Internet Scams to Avoid

By Crystal Baldwin 

This time last year, I had no idea my whole life would be online—work, exercise, shopping excursions, and more.  Now that pretty much every facet of my life, and likely yours too, involves the internet, we must be on the lookout for new and developing scams to prevent ourselves and our friends and loved ones from being scammed.   

Common scam signs are unverified requests for personal information and money, whether requested through gift card, wire transfer, cash, peer-to-peer payment, postal money order, or check. 

The following are some anticipated internet scams to avoid: 
 
CEO/boss and business/organization personnel imposter scams:  Business personnel working remotely, in distracting environments and away from regular exchange with colleagues, may receive urgent messages from someone purporting to be their boss or colleague ordering funds to be transferred. 

  • Spot the Scam:  Scammers create an email address like your colleague’s and assign the name of the email account holder to be the person’s name. 
  • How they trick us:  It is easy to miss that the details of the email address have changed, particularly when operating on mobile devices, which often only display the email sender’s name.  
  • Scam Prevention:  In business operations, put into place verification checks.  Ensure one check includes verifying requests directly with the sender through a phone call or video chat.  Also, require a third party to be involved, such as another colleague

Job and work-at-home offers and business opportunity scams:  These involve enticing offers to make a lot of money in exchange for performing simple tasks and transmitting money.  

  • Spot the Scam:  Commonalities among all such scams offer work that is too good to be true, ask for payment or your personal information at some point, and refuse to communicate with you by video chat on your terms. 
  • How they trick us:  These scams can hide in plain sight, often posting in known online listings, like LinkedIn and Indeed, and even post listings under known business names.
  • Scam Prevention:  Standard application and onboarding procedures apply to home-based jobs as onsite positions:  You never provide your personal information up front.
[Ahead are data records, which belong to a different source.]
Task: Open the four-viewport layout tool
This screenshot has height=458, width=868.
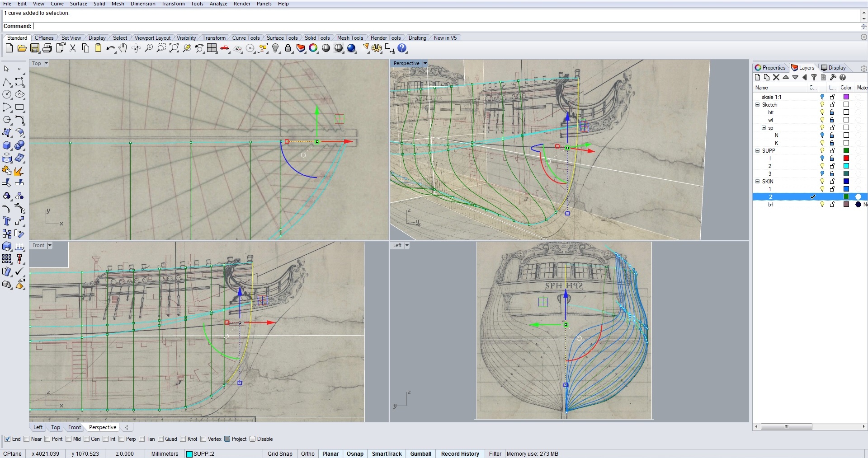Action: click(x=212, y=48)
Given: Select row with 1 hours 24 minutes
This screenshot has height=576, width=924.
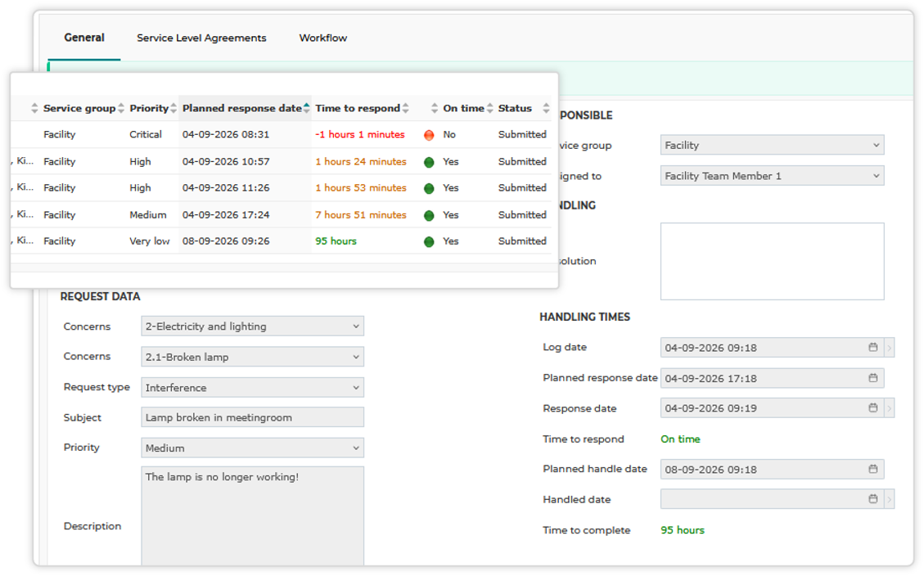Looking at the screenshot, I should (281, 161).
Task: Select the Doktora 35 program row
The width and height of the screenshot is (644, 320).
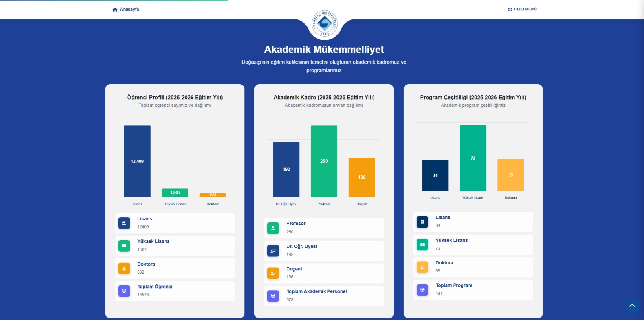Action: 473,267
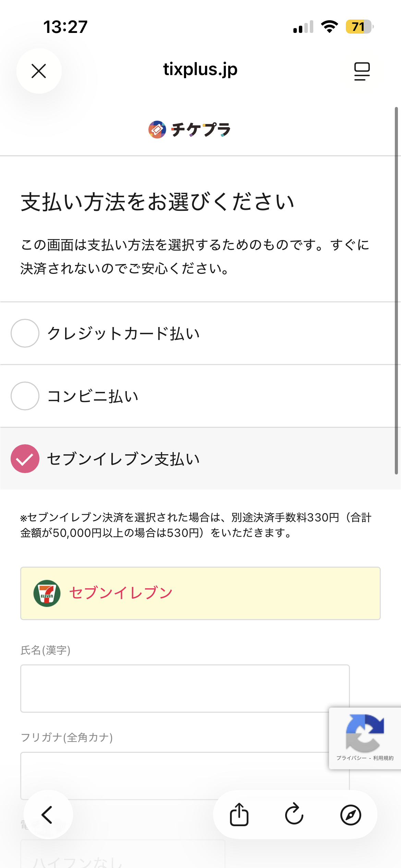Tap the share icon
Screen dimensions: 401x868
[x=239, y=815]
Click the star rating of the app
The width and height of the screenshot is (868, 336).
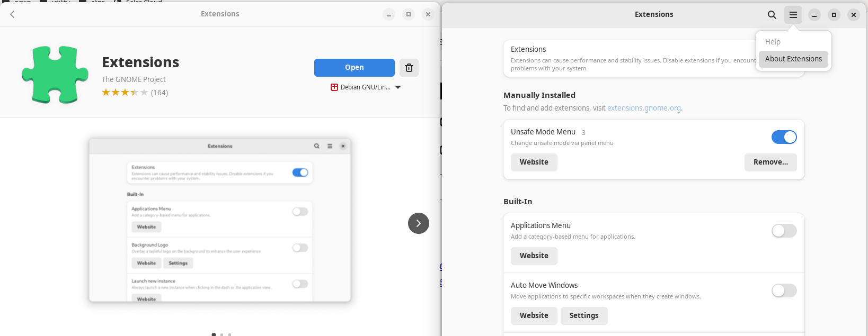pos(125,93)
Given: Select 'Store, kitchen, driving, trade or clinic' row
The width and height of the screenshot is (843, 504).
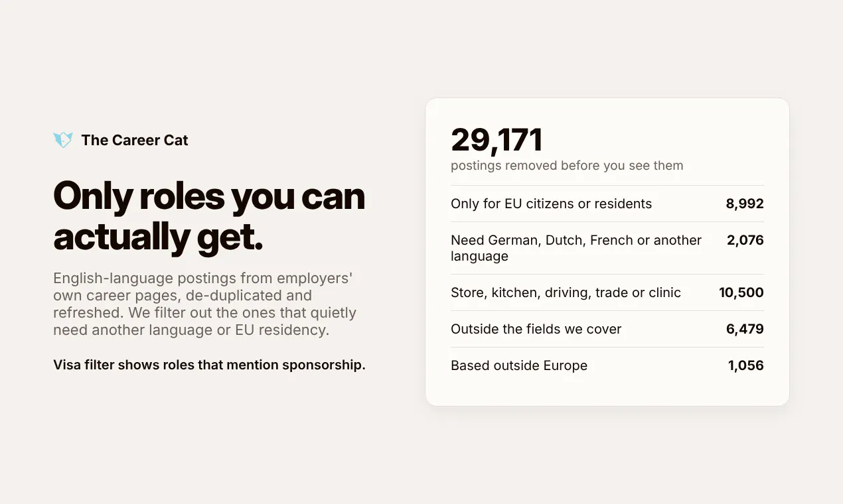Looking at the screenshot, I should pos(607,292).
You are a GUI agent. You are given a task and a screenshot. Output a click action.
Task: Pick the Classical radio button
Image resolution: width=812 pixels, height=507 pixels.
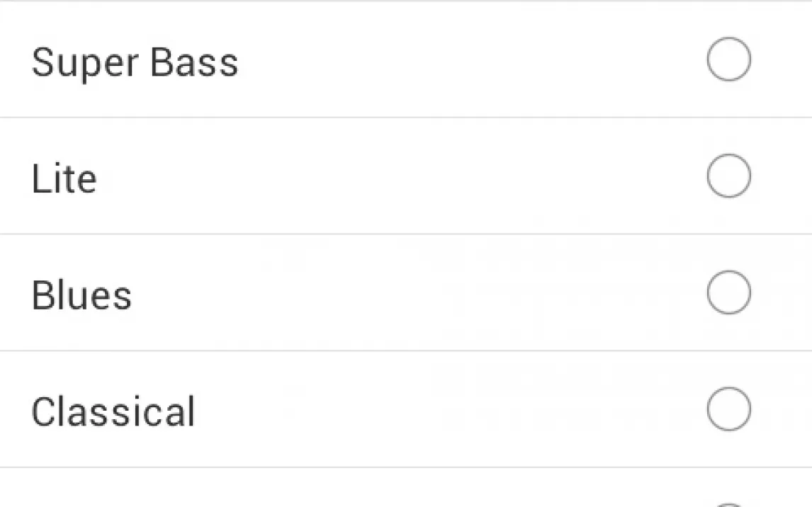pyautogui.click(x=728, y=409)
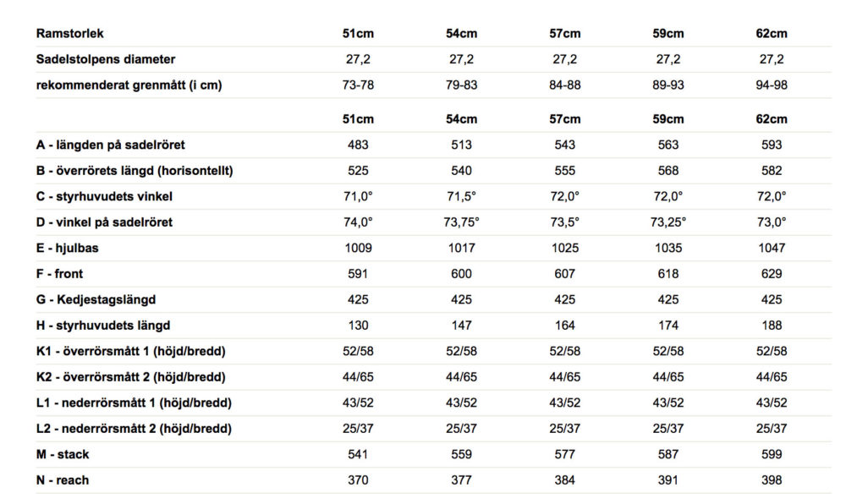Click the rekommenderat grenmått row label
Viewport: 846px width, 504px height.
[x=129, y=85]
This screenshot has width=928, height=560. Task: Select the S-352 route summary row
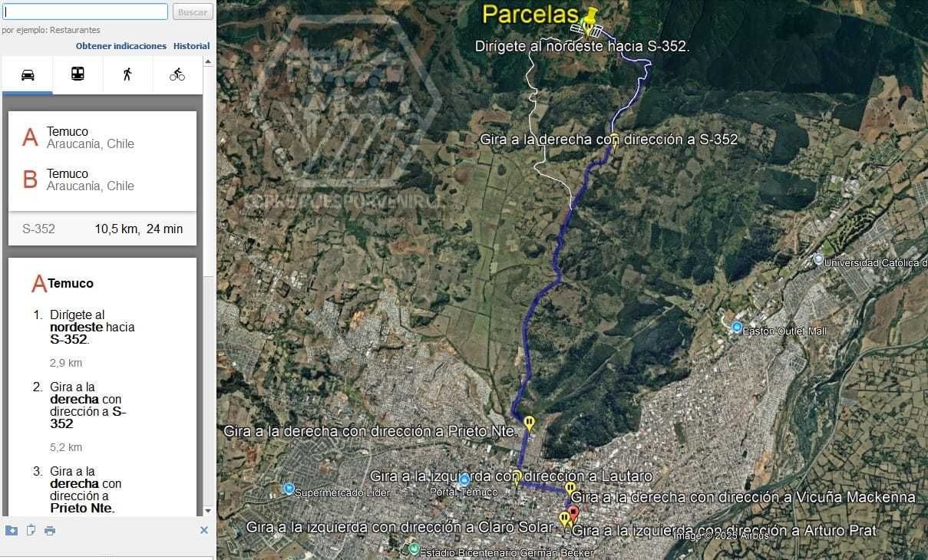coord(102,229)
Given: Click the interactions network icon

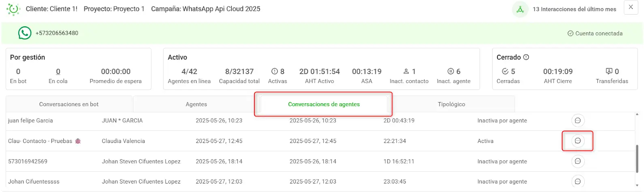Looking at the screenshot, I should [520, 9].
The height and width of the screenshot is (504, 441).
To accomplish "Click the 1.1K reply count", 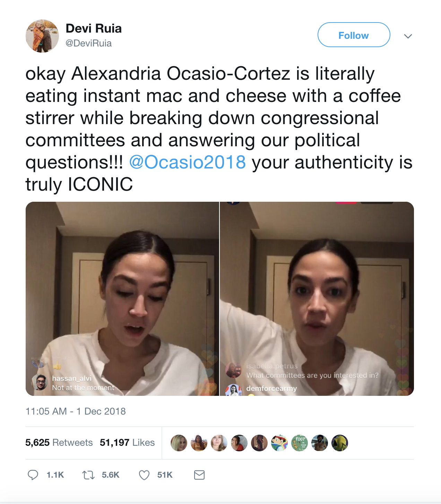I will point(55,475).
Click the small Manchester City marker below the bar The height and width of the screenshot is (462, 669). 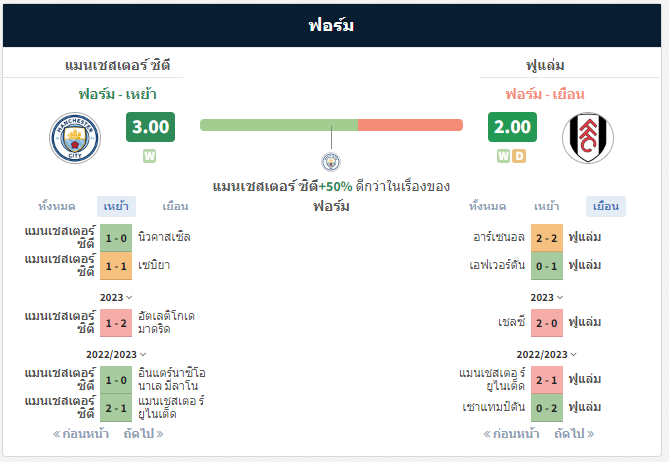click(331, 162)
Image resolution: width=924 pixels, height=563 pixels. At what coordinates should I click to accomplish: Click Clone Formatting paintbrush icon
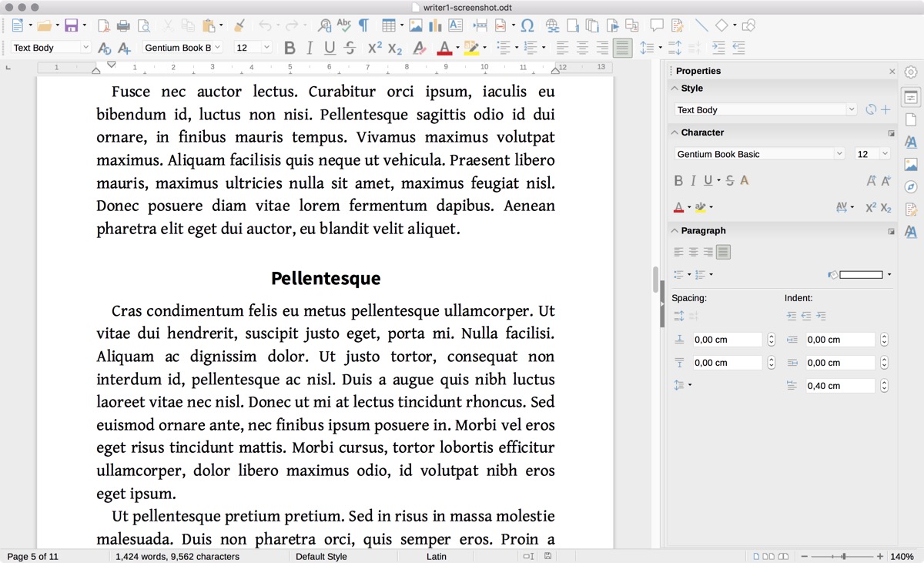pyautogui.click(x=239, y=25)
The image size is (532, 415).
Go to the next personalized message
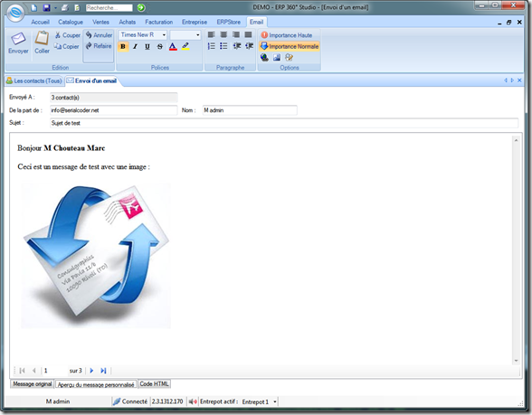91,371
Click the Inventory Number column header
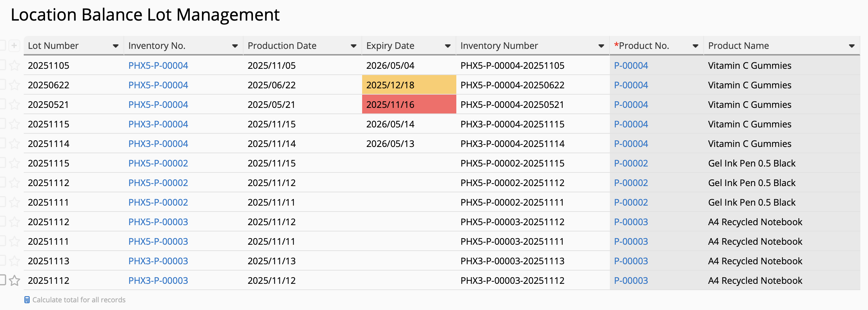The image size is (868, 310). click(499, 46)
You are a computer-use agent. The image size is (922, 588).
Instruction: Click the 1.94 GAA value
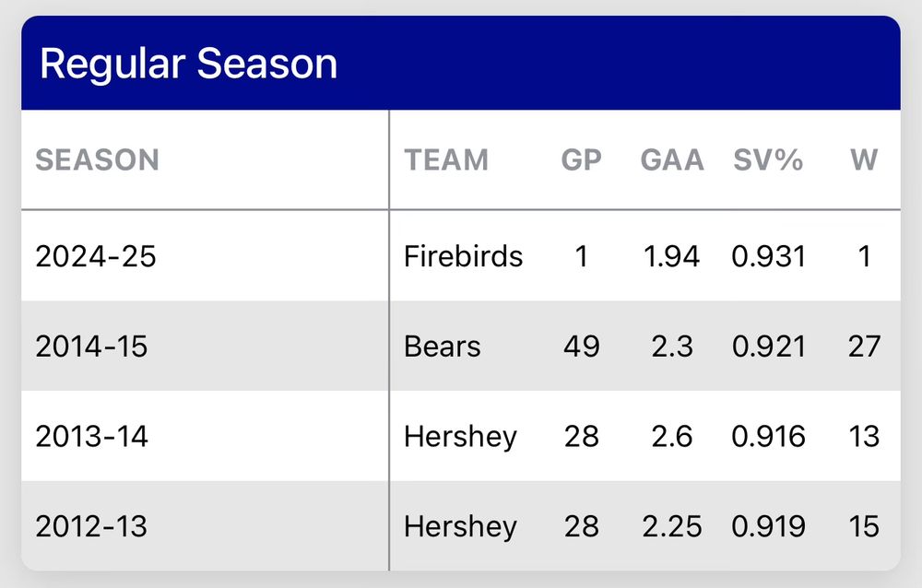672,256
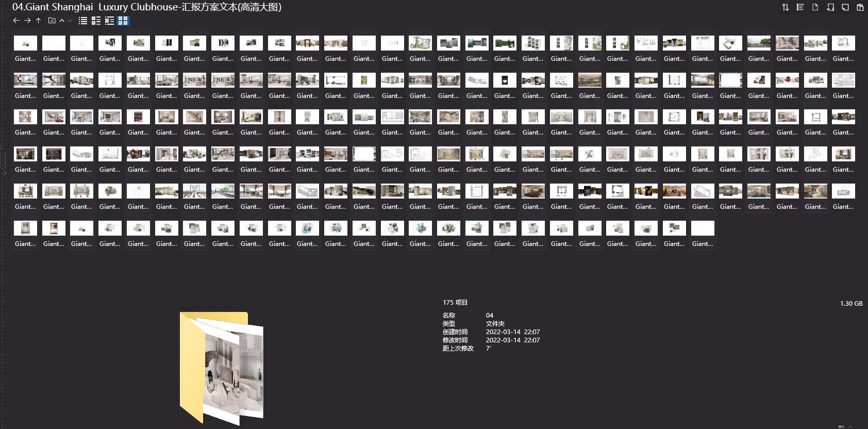Viewport: 868px width, 429px height.
Task: Go forward with the right arrow
Action: pyautogui.click(x=27, y=21)
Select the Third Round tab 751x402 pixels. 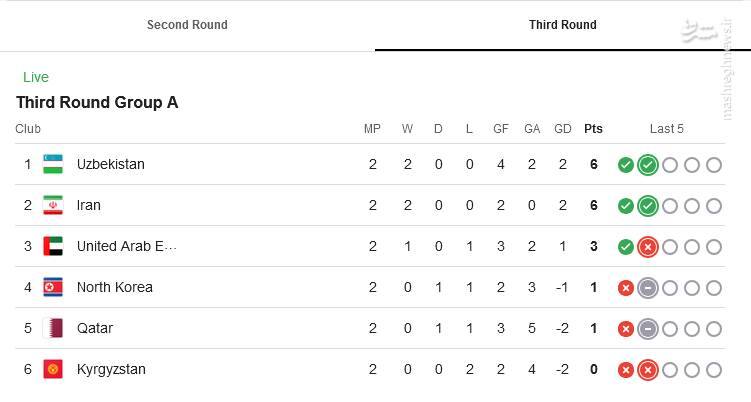[x=562, y=25]
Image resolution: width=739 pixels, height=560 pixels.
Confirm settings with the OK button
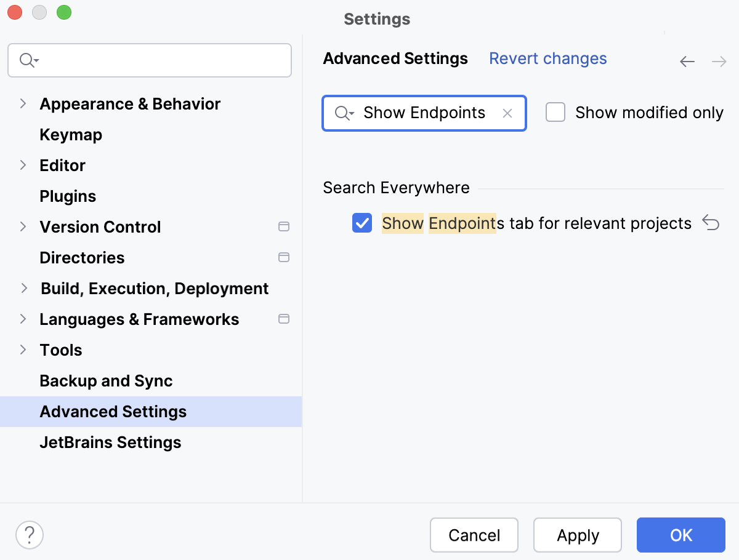click(x=680, y=535)
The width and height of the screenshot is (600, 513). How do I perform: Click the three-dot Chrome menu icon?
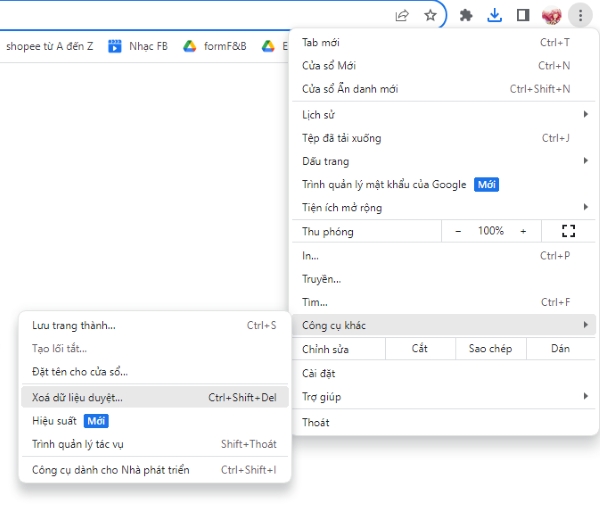[580, 15]
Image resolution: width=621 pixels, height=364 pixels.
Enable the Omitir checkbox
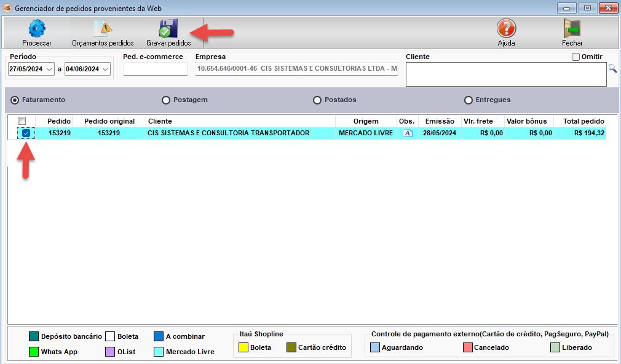576,57
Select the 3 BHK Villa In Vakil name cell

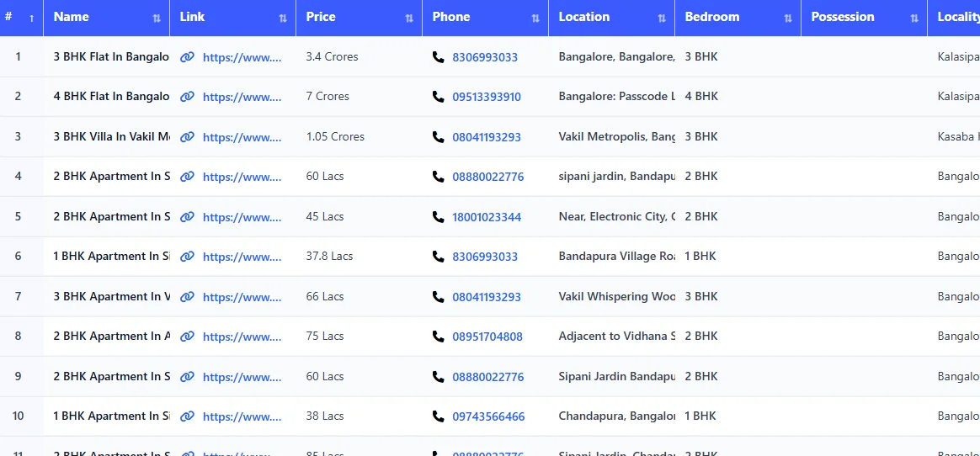pos(111,136)
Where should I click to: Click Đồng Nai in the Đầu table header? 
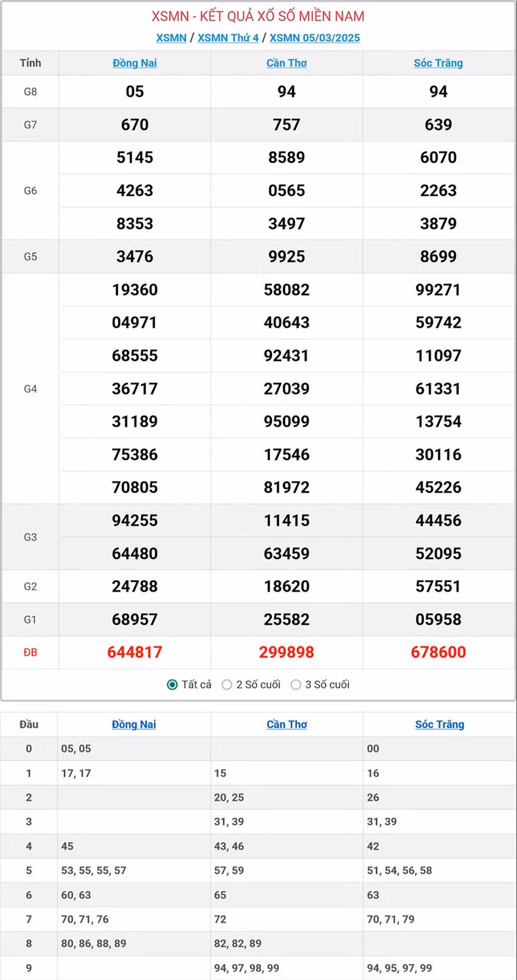134,724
You never have to give money to your employer.  For business opportunities, the FTC prohibits the exchange of payment prior to the issuance of very specific disclosures.  

Friend-in-need and fake crowdfunding scams:  We have heard reports of Vermonters responding to emailed and messaged requests for help for various needs, such as to support missions and charitable causes, some scammers even claim to be the pastor of a congregation.  The scam pulls us in as we strive for connection and community through this time of isolation. We want to be helpful but can’t volunteer in the personal ways we used. 

  • Spot the Scam:  The message comes as a surprise and you can’t reach your friend through other methods, such as by phone, except the digital way in which you received the message.   
  • How they trick us:  We are convinced that the communication is actually coming from our friend and we do not know that their account was likely hacked or a fake account was created to solicit you.  
  • Scam Prevention:  Take steps to verify, even if the solicitor requests you not to tell others. A phone call to the person directly or another who is aware of the person’s whereabouts is key here.   

Fake news and affiliated endorsement of cure-all products:  Scammers will take advantage of consumers accessing news online and claim to have exclusive cures and vaccines.    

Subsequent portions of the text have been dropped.